Le mercredi 11 décembre, le Théâtre Luc Donat se transforme en arène géante pour un événement inédit : la Finale Breaking City Tour. Une battle de breakdance qui réunira les meilleurs danseurs de l’île, organisée par l’association Cœur de Rue.
Derrière l’organisation, ce sont deux cœurs, ceux de Clémence Flahaut et Laurent Robert, fondateurs de l’association. Pour eux, la Finale Breaking City Tour est bien plus que de la danse ; c’est montrer sur scène tout ce que représente Cœur de Rue.
Fondée en 2007, l’association met en valeur la danse, la culture hip-hop et les valeurs qui l’entourent. “Ne rien lâcher. Y croire. Travailler pour atteindre ses rêves. Toujours se remettre en question. Voilà ce qu’on essaie de transmettre”, explique Laurent. La battle devient alors le moment du surpassement de soi, où les danseurs s’affrontent comme dans un ring de boxe, dans un moment qui allie technique, rage et art.
C’est donc un combat de haut niveau qui se déroulera au Tampon, et l’enjeu est de taille : une sélection de quatre danseurs pour qu’ils participent à une des plus grandes compétitions de breakdance internationales. Au programme, un spectacle des adhérents de l’association et plusieurs catégories de battles pour découvrir ou redécouvrir ce style de danse caractérisé par ses acrobaties et ses figures au sol.
Bien plus qu’une simple association
Mais Cœur de Rue ne s’intéresse pas qu’aux compétitions : la danse est avant tout vecteur de lien social et leur permet de créer une communauté.

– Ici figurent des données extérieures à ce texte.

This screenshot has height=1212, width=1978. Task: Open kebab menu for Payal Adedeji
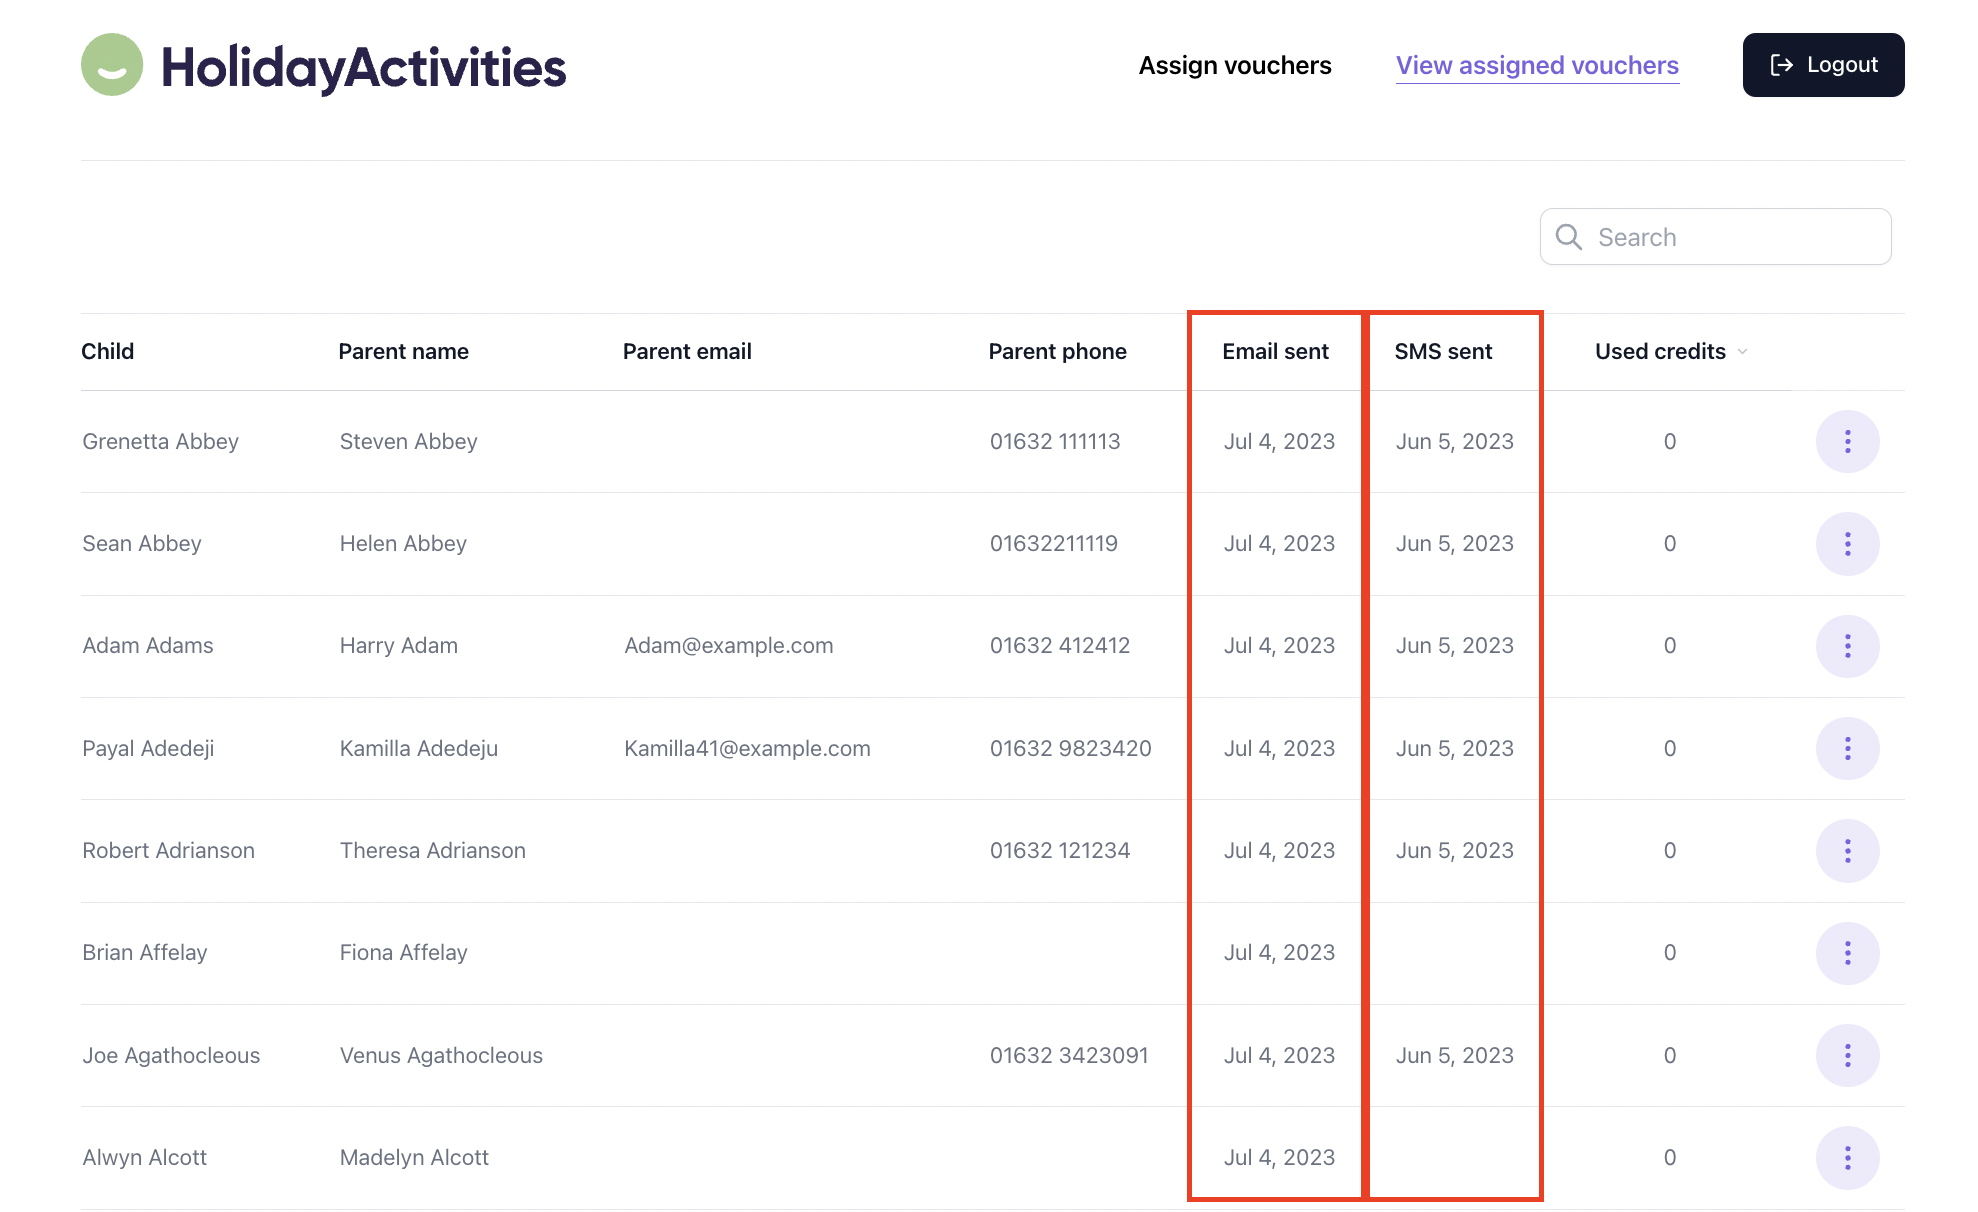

“On est comme une grande famille, certains nous appellent papa et maman ou encore tatie et tonton”, souligne Clémence. Pour eux, peu importe le milieu de la personne ou ses capacités, le plus important est la passion. Les danseurs ont à cœur de montrer l’accessibilité de la discipline. Dans ce sens, ils ont créé un cours réservé aux personnes en situation de handicap et insistent sur la diversité de leurs élèves.
Ils œuvrent aussi à mettre en avant les talents locaux : l’un de leurs “enfants” est Maxime Calicharane, à l’affiche du film Marmaille, le film réunionnais réalisé par Grégory Lucilly, actuellement au cinéma. Et deux anciens adhérents font actuellement partie du Pôle Espoir France. “Dans les DOM-TOM, il y a des pépites. Il faut savoir qu’on a à La Réunion une réputation très implantée au niveau national et qui commence à se créer à l’international”, décrit fièrement Laurent.
Le breakdance à La Réunion, toute une histoire
Mais il a fallu un long chemin avant que le hip-hop réunionnais soit reconnu nationalement. Quand il débarque à La Réunion dans les années 80, il ne prend pas l’avion mais arrive par la télévision. Le duo de danseurs a été pionnier de la discipline : “On a toujours été un peu autodidactes, des fois sans savoir qu’un mouvement existait, on était déjà en train de le pratiquer. On n’avait pas le vocabulaire : on ne disait pas qu’on dansait le hip-hop, qu’on faisait un battle, on disait : allons poussé”, se rappelle Laurent.
Si l’arrivée d’Internet a permis de démocratiser la discipline, l’association a grandement contribué à bousculer les idées reçues sur ce style de danse à La Réunion. “Faire une association, ça nous a permis d’être professionnels et ça a aussi changé le regard des institutions”, commente Clémence. Plus que des professeurs, ils se définissent comme des activistes du hip-hop et se positionnent en gardiens de cette culture de la rue, qu’ils souhaitent toujours mettre en avant.
Cette année, ce style de danse a connu un nouvel engouement auprès des jeunes, puisque le breaking a été une discipline des Jeux Olympiques 2024. “Dans quelques années, il y aura du très haut niveau à La Réunion, avec l’arrivée de la future génération”, s’impatiente Laurent.
En attendant ces nouveaux danseurs, si vous voulez voir les meilleurs de l’île actuellement en représentation, ce sera ce mercredi au Théâtre Luc Donat.